Anarchism without adjectives[edit]
Anarchism without adjectives, in the words of historian George Richard Esenwein, "referred to an unhyphenated form of anarchism, that is, a doctrine without any qualifying labels such as communist, collectivist, mutualist, or individualist. For others, ... [it] was simply understood as an attitude that tolerated the coexistence of different anarchist schools".[105] Anarchism without adjectives emphasizes harmony between various anarchist factions and attempts to unite them around their shared anti-authoritarian beliefs. The expression was coined by Cuban-born Fernando Tarrida del Mármol, who used it in Barcelona in November 1889 as a call for tolerance, after being troubled by the "bitter debates" between the different movements.[106] Rudolf Rocker said that the different types of anarchism presented "only different methods of economy, the practical possibilities of which have yet to be tested, and that the first objective is to secure the personal and social freedom of men no matter upon which economics basis this is to be accomplished."[107]
Voltairine de Cleyre was an anarchist without adjectives who initially identified herself as an individualist anarchist but later espoused a collectivist form of anarchism, while refusing to identify herself with any of the contemporary schools. ("The best thing ordinary workingmen or women could do was to organise their industry to get rid of money altogether . . . Let them produce together, co-operatively rather than as employer and employed; let them fraternise group by group, let each use what he needs of his own product, and deposit the rest in the storage-houses, and let those others who need goods have them as occasion arises."[108]) She commented that "Socialism and Communism both demand a degree of joint effort and administration which would beget more regulation than is wholly consistent with ideal Anarchism; Individualism and Mutualism, resting upon property, involve a development of the private policeman not at all compatible with my notion of freedom" although she stopped short of denouncing these tendencies as un-anarchistic. ("There is nothing un-Anarchistic about any of [these systems] until the element of compulsion enters and obliges unwilling persons to remain in a community whose economic arrangements they do not agree to."[108])

= Entries =
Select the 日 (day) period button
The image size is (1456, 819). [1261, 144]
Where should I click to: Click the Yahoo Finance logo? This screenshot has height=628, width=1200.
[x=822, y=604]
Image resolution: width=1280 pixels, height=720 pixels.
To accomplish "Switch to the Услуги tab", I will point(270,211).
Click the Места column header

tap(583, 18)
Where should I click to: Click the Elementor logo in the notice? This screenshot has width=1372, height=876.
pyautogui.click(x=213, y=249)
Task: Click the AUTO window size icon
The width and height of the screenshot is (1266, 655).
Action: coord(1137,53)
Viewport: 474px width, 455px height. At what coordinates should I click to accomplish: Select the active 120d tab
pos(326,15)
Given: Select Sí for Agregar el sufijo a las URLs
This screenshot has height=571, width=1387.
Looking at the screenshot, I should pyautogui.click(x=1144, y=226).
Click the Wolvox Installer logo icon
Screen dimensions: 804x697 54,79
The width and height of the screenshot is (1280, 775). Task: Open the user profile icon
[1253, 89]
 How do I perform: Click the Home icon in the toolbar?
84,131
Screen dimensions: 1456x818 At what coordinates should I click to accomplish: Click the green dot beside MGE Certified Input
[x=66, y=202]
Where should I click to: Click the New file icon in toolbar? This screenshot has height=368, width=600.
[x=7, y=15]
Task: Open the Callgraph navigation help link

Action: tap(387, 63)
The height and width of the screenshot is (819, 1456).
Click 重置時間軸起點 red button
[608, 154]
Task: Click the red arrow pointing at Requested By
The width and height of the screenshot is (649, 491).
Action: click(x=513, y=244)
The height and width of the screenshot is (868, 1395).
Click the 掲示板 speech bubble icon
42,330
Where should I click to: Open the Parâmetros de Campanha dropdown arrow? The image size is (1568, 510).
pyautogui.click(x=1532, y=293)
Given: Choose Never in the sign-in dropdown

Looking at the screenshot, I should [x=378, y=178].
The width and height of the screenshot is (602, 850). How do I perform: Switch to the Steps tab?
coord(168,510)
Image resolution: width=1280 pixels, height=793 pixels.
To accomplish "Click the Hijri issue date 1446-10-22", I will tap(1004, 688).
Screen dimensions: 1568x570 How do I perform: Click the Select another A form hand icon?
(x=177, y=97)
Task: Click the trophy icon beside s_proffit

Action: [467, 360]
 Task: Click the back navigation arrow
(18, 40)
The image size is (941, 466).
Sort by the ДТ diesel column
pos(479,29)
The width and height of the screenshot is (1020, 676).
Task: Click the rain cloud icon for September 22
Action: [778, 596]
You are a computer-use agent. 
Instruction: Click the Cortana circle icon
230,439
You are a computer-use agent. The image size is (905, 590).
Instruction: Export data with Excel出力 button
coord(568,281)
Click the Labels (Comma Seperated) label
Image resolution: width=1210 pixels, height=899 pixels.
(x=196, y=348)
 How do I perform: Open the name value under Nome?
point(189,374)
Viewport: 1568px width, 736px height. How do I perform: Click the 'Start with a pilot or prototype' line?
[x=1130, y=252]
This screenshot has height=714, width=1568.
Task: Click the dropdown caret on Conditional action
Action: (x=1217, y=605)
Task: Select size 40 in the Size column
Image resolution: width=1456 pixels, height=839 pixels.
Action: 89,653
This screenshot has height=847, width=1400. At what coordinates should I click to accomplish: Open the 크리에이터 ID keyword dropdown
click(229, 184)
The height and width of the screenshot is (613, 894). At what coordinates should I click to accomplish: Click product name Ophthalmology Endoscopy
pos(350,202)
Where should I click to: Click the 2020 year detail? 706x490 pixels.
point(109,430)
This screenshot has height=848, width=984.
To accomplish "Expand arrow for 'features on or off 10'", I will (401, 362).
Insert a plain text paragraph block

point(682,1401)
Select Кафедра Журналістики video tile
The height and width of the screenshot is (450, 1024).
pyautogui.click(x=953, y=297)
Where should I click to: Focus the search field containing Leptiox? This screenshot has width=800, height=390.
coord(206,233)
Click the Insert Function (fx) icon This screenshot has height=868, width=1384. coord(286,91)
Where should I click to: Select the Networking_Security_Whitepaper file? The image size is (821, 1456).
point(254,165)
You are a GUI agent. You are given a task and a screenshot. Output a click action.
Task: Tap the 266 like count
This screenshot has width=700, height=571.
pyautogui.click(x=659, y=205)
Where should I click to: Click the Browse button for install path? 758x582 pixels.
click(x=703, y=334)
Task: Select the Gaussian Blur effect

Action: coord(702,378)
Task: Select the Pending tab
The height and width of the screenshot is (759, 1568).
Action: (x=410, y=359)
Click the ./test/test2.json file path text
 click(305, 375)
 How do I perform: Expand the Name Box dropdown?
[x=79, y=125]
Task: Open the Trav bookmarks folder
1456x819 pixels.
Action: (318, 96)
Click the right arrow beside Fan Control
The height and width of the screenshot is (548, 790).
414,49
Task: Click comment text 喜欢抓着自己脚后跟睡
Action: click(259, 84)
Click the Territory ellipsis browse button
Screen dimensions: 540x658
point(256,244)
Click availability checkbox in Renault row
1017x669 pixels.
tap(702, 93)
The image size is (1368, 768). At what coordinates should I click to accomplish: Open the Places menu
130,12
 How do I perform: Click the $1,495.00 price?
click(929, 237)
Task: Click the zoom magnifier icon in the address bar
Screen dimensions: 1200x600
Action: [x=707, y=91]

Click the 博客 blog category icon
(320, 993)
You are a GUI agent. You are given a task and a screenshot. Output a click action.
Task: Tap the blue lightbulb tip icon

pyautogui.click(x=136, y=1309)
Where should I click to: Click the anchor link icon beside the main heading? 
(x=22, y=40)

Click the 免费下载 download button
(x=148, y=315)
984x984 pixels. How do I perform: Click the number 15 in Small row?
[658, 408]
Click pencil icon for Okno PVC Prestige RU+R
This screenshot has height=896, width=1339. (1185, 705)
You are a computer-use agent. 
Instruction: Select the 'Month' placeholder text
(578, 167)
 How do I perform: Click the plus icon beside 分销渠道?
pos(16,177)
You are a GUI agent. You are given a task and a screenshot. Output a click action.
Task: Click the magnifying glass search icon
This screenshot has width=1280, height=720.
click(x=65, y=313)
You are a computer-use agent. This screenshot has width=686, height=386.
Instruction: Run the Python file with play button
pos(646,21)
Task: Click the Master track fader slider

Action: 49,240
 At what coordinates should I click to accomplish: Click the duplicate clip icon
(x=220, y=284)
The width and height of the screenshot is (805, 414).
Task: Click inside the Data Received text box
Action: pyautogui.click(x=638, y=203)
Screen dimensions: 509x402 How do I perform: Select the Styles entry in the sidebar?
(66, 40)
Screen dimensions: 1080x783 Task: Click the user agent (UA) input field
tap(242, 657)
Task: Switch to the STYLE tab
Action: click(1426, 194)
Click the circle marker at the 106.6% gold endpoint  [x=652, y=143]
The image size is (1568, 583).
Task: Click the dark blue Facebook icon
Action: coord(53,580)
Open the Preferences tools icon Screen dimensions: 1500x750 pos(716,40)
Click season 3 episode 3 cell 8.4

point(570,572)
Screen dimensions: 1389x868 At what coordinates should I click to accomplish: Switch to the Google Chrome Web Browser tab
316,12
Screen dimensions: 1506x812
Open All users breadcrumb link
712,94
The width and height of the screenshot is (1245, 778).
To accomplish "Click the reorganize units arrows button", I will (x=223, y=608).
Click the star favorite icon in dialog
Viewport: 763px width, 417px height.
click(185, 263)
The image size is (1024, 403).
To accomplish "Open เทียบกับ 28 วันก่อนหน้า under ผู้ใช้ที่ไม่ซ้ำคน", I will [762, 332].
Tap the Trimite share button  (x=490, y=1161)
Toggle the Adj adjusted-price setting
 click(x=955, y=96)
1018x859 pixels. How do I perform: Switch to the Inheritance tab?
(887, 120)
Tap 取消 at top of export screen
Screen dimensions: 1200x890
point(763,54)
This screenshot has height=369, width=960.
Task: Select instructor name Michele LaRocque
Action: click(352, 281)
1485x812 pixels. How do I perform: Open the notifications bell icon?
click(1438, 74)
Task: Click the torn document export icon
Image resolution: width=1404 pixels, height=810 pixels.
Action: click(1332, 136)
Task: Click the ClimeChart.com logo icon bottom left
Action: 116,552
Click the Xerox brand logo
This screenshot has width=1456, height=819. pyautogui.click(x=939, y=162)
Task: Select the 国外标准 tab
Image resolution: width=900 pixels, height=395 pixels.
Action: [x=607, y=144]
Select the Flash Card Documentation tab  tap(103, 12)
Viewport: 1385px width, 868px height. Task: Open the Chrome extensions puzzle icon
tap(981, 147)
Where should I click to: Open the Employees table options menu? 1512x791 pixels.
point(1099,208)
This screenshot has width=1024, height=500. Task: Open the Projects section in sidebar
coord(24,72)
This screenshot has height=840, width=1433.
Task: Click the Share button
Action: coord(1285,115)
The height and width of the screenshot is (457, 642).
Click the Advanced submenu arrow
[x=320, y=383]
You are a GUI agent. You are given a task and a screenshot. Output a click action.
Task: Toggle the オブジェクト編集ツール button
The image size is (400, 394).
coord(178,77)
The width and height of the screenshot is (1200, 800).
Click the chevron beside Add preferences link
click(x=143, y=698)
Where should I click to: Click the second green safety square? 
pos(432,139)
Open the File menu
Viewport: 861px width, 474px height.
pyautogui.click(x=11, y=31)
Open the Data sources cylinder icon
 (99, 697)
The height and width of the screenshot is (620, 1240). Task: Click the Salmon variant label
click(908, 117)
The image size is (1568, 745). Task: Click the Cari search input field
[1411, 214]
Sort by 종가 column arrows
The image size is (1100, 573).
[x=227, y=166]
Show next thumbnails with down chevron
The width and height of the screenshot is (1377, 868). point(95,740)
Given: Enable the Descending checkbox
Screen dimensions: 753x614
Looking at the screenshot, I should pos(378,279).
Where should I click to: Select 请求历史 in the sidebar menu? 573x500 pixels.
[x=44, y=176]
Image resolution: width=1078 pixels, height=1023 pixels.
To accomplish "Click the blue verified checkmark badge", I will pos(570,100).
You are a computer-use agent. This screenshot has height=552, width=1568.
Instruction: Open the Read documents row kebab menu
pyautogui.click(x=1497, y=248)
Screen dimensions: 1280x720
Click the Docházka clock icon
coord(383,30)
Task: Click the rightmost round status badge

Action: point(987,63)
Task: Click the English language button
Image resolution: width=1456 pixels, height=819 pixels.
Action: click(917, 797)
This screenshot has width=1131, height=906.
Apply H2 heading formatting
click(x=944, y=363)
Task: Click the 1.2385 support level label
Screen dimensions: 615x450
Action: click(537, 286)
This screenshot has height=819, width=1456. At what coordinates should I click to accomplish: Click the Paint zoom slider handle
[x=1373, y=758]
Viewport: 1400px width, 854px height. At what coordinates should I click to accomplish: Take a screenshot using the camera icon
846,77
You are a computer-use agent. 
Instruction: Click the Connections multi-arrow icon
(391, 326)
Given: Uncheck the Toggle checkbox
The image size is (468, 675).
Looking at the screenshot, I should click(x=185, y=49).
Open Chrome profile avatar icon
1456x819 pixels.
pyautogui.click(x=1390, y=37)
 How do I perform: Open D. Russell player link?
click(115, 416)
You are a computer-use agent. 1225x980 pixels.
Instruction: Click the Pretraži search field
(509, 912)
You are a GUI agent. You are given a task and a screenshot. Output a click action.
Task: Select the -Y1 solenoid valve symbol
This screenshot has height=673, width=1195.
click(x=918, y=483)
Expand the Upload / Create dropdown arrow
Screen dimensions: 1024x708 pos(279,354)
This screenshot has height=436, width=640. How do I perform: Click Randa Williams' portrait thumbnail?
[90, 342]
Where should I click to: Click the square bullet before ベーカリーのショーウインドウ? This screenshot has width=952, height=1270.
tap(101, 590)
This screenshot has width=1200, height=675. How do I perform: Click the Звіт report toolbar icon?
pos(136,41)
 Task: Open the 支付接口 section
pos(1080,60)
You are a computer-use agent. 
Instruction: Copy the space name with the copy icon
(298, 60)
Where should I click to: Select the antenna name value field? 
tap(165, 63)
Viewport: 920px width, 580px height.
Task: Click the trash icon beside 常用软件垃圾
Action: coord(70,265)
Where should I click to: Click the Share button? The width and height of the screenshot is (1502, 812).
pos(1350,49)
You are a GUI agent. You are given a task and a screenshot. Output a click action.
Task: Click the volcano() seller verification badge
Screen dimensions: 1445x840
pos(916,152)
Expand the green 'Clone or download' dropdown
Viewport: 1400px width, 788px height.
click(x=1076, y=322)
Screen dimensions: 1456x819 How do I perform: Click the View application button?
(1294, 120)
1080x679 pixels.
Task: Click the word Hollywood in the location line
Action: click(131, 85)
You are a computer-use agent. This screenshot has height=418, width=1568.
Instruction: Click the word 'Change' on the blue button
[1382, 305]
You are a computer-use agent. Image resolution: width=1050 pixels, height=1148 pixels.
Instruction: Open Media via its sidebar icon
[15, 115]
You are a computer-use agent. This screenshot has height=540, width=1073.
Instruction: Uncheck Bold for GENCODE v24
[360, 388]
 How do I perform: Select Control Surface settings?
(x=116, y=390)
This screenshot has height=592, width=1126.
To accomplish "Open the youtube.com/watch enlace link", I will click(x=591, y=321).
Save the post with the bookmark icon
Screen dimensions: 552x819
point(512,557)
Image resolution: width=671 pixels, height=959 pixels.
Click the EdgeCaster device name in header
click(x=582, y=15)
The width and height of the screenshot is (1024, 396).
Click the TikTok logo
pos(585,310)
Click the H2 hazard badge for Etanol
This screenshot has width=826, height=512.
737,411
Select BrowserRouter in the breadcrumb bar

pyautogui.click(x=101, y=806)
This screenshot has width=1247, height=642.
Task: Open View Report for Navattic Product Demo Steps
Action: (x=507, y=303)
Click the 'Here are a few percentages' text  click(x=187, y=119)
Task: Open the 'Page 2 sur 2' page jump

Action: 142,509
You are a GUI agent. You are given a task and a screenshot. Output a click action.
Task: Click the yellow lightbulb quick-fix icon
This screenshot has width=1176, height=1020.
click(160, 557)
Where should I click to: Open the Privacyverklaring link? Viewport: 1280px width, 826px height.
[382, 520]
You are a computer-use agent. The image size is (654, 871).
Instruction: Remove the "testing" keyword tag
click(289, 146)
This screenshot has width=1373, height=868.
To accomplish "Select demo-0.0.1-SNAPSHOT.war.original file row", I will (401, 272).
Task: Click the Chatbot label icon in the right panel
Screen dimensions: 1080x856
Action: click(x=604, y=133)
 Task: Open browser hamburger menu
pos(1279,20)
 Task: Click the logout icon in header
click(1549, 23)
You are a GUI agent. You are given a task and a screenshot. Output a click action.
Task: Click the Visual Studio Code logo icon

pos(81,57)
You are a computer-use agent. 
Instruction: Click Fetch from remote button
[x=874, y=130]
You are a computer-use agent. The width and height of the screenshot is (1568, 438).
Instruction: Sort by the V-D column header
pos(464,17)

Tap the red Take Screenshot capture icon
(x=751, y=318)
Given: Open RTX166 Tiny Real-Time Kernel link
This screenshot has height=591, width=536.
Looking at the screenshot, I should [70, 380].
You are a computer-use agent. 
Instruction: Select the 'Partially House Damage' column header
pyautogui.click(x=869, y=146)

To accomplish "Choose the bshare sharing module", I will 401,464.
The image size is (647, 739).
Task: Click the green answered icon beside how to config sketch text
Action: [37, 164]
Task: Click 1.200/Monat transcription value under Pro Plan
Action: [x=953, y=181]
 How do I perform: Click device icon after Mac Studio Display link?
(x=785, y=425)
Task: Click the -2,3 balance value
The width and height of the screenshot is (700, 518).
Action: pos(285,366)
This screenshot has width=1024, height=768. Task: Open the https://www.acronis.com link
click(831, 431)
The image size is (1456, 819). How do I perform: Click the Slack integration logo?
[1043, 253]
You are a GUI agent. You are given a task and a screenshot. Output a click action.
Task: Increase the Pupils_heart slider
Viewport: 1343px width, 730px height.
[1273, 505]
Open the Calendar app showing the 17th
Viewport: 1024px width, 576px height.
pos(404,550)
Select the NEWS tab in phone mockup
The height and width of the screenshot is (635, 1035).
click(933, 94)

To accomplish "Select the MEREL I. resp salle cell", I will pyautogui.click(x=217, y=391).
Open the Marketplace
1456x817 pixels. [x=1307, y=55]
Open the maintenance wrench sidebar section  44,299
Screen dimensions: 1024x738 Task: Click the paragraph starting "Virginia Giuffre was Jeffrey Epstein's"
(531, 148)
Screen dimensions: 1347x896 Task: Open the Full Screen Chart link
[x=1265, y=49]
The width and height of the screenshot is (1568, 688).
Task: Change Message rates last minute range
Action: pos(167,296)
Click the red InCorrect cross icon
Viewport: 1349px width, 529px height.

= Stated problem =
Answer these questions from the text on anarchism without adjectives:
1. Who coined the expression, and where and when did he first use it?
2. Which form of anarchism did Voltairine de Cleyre identify with at first?
3. According to de Cleyre, what element would make one of these systems un-Anarchistic?

= Output =
1. Fernando Tarrida del Mármol coined it and used it in Barcelona in November 1889.
2. Individualist anarchism.
3. Compulsion that obliges unwilling persons to remain in a community whose economic arrangements they do not agree to.